Directions for this task:
The answer must be a single number: the count of lines below that contain the string "link".

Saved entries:

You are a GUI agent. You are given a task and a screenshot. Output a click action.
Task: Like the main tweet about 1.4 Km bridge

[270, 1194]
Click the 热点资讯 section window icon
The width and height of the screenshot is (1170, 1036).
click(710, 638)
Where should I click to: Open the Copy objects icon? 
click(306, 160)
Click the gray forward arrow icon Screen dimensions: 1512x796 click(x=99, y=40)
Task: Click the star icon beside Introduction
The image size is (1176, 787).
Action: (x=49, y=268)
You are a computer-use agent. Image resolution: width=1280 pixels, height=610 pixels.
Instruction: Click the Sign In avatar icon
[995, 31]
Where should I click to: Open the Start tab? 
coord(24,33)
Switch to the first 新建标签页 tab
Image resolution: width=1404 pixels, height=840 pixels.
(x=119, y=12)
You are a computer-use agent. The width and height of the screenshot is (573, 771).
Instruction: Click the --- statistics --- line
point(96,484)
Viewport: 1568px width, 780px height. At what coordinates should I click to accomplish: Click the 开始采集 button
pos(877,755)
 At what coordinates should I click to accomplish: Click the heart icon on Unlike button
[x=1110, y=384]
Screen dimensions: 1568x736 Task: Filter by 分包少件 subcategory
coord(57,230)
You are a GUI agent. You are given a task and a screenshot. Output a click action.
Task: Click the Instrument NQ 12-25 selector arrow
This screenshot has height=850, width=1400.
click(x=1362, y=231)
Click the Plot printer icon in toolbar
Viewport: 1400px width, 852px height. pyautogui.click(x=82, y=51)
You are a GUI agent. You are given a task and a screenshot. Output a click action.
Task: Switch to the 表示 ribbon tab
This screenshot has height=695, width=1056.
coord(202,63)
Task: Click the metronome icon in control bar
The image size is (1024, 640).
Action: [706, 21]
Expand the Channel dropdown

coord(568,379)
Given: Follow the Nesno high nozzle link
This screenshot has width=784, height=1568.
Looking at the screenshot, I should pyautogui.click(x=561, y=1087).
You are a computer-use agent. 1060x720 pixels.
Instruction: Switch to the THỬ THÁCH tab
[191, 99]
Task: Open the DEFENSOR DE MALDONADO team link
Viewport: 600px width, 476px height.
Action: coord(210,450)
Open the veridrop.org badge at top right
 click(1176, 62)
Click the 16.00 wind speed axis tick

Task answer:
2